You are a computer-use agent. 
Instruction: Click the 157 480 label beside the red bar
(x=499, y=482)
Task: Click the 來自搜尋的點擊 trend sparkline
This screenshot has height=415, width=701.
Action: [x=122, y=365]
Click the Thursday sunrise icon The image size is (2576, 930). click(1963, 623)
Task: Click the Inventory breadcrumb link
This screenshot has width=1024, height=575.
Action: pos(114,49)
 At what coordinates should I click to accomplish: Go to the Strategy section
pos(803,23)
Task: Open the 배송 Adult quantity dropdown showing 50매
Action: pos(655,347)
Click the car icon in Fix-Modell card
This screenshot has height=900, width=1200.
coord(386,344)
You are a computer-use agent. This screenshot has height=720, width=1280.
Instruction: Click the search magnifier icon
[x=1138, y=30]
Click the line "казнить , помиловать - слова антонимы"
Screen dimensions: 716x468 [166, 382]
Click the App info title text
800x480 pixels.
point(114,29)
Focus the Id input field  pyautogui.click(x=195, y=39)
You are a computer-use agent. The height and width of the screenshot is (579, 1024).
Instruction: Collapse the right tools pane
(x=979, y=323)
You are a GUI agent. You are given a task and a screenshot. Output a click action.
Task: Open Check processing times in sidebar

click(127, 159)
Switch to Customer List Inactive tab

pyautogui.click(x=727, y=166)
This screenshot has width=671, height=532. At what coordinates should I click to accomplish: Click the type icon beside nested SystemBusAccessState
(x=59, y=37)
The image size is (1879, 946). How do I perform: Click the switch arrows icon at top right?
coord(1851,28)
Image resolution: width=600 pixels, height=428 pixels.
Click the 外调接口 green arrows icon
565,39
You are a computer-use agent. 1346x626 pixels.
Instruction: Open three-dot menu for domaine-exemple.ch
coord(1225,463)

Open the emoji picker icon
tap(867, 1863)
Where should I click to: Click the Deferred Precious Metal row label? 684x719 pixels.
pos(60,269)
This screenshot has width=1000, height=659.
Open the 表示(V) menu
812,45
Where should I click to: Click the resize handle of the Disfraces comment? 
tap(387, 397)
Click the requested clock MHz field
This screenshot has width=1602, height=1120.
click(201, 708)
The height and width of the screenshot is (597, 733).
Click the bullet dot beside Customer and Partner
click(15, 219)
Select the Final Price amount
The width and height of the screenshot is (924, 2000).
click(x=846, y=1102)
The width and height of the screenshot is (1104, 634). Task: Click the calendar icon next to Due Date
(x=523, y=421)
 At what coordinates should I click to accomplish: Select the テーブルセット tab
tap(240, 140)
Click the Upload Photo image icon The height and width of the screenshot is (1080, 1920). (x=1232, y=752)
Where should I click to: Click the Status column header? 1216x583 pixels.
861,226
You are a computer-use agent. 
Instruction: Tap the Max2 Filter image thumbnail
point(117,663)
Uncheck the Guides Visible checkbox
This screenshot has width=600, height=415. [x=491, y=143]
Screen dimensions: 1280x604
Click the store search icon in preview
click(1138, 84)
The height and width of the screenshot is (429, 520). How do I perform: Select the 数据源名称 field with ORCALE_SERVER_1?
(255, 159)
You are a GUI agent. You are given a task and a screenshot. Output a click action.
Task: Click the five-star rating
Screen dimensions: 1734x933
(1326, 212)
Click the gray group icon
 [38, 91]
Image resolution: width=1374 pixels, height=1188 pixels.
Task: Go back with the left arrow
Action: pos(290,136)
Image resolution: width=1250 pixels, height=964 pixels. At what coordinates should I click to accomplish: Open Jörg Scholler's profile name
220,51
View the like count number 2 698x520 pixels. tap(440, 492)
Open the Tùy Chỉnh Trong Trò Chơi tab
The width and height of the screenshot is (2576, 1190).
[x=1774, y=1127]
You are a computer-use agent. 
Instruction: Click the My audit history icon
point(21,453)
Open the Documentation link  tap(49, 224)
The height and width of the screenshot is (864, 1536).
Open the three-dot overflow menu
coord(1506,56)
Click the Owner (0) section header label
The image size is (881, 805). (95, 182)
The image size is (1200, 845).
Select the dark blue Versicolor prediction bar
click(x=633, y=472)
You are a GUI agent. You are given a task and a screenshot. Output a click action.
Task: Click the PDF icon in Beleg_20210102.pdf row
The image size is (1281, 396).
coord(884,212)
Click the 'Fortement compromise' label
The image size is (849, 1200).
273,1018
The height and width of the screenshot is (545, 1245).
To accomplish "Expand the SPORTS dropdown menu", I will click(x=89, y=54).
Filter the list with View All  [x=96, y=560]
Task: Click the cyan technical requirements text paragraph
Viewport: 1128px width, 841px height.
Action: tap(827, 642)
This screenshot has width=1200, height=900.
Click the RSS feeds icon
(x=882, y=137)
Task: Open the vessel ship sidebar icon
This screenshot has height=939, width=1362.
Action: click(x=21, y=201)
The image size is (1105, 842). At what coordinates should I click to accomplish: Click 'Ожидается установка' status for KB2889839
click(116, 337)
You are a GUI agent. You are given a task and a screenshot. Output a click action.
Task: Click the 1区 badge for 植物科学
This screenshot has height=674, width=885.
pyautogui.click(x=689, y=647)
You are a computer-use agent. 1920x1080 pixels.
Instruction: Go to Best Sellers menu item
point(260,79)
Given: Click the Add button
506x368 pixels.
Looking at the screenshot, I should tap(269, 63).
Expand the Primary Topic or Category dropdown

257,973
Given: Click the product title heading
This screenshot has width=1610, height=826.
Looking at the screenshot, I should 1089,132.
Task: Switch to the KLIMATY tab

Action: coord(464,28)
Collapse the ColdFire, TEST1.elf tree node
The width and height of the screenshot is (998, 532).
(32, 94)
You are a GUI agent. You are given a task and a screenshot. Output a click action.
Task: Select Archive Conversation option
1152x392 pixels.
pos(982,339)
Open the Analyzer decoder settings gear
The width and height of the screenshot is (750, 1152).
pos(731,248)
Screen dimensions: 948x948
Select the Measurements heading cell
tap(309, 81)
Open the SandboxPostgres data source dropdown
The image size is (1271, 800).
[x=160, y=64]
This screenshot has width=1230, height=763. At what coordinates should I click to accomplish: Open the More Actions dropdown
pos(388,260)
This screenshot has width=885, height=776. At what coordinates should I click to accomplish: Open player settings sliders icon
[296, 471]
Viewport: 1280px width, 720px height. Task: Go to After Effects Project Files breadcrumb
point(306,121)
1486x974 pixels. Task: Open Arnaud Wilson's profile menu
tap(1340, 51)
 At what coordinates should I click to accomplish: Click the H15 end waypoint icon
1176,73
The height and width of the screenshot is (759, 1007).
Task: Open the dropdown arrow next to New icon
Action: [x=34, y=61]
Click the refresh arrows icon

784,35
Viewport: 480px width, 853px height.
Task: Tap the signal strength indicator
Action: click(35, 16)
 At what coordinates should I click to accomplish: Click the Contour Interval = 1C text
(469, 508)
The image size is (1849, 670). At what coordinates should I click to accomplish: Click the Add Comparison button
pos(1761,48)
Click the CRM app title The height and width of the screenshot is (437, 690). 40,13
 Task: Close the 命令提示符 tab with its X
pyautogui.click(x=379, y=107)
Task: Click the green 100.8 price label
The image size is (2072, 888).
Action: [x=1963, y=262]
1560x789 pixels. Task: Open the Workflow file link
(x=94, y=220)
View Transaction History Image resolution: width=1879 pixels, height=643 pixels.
++++++
> **Assignment**: Check the data for the word "computer" and pull out the lines that have it.

> **Written solution**:
You are a computer-use agent. 
You are a computer-use agent. This screenshot has height=720, width=1280.
You are a computer-use agent. The height and width of the screenshot is (579, 1024).
You are a computer-use agent. 1346x626 pixels.
You are a computer-use agent. 
You are a computer-use agent. 
You are a computer-use agent. 1920x1080 pixels.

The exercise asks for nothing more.